PURPOSE: The aims of this study were to evaluate the safety, efficacy, and pharmacokinetics of repeated doses of palonosetron 0.75 mg on days 1 and 3 in Japanese patients who received highly or moderately emetogenic chemotherapy. METHODS: Twenty- six patients received palonosetron 0.75 mg intravenously before chemotherapy on days 1 and 3 plus dexamethasone (12-16 mg before chemotherapy on day 1 and 4-8 mg on days 2 and 3). The primary endpoints were safety and pharmacokinetics. Pharmacokinetics were evaluated in a subset of patients (n=6). Complete response and complete protection were evaluated as secondary endpoints.
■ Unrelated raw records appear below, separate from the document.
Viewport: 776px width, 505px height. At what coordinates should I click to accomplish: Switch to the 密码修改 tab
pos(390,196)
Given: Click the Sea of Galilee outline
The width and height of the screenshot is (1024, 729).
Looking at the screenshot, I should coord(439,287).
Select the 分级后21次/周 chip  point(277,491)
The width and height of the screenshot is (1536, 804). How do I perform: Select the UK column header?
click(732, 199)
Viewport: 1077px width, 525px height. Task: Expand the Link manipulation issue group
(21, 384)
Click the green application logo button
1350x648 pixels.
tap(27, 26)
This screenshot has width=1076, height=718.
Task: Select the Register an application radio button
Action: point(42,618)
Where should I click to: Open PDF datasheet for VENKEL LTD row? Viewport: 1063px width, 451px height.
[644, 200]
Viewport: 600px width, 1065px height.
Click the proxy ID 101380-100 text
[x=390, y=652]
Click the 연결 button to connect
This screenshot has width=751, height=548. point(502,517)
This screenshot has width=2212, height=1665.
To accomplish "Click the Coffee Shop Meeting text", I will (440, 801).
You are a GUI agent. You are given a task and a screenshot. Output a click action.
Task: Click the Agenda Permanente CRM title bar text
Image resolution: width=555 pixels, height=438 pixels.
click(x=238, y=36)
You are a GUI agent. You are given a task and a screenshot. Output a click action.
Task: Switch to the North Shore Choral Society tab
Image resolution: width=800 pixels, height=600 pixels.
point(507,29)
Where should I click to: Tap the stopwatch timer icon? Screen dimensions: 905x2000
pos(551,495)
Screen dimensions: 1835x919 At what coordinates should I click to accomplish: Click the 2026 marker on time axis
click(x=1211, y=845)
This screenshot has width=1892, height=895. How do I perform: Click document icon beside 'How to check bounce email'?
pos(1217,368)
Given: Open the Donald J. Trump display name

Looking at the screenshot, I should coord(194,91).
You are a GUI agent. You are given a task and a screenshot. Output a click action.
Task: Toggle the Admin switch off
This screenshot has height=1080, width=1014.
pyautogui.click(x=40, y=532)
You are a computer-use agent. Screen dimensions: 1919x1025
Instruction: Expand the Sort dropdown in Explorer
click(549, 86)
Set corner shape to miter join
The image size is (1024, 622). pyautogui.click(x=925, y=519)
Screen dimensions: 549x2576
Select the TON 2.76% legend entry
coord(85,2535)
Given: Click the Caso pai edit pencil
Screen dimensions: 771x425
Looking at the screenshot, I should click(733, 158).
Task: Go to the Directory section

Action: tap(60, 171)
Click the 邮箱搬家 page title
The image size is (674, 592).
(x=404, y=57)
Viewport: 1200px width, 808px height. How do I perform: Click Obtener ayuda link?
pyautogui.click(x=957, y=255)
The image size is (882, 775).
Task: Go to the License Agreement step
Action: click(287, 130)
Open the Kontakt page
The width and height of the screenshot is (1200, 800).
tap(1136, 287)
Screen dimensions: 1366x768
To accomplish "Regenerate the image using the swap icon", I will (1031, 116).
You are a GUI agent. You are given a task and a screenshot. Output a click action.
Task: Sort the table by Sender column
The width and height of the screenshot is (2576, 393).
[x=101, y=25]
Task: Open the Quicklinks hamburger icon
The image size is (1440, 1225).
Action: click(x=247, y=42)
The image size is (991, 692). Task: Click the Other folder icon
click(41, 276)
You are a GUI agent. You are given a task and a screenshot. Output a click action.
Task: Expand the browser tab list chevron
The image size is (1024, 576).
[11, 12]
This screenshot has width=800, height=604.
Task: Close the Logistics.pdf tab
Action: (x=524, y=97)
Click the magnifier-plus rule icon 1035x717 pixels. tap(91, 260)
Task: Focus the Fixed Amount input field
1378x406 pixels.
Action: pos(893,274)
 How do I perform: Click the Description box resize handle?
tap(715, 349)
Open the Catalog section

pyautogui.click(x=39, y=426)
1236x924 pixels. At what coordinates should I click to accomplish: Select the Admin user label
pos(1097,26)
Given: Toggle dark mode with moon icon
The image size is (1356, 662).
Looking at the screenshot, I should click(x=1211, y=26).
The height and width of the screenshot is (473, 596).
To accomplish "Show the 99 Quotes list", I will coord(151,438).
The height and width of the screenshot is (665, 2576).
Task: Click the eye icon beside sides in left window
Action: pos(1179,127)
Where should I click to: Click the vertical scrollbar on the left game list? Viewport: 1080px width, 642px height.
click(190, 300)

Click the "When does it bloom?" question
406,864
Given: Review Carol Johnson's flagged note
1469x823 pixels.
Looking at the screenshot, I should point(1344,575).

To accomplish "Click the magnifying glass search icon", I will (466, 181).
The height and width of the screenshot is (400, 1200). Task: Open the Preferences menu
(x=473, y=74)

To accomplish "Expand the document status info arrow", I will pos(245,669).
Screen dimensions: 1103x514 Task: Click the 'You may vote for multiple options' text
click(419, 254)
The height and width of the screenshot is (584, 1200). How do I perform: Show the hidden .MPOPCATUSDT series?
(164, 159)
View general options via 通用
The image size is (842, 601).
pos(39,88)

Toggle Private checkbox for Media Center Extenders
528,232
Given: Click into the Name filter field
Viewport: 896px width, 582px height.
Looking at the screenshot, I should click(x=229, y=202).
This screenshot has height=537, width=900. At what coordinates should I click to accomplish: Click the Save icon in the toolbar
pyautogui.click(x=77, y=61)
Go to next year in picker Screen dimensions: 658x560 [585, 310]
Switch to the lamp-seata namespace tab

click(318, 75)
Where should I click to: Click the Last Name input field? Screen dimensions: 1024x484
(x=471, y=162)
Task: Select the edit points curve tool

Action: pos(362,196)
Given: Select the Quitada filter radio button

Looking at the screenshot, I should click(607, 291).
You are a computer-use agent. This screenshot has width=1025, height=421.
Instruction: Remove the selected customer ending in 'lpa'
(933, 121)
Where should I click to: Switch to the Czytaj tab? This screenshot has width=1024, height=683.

RESULTS: The accumulation ratios for C max and AUClast after the second dose on day 3 were 1.42 and 1.37, respectively. These values were consistent with the theoretical values expected from the half-life of palonosetron on day 1. Almost all of the patients had no nausea or vomiting in the acute phase (complete response (CR) rate, 96.2% [25/26]; CP rate, 92.3% [24/26]). In the delayed phase (24-192 h post-chemotherapy), the complete response and complete protection rates were 76.9% (20/26) and 61.5% (16/26), respectively. Treatment was well tolerated. CONCLUSIONS: This is the first study to report the pharmacokinetics of multiple doses of palonosetron 0.75 mg, given on days 1 and 3, in Japanese patients. Repeated treatment with palonosetron was safe and well tolerated by patients who received highly or moderately emetogenic anticancer chemotherapy.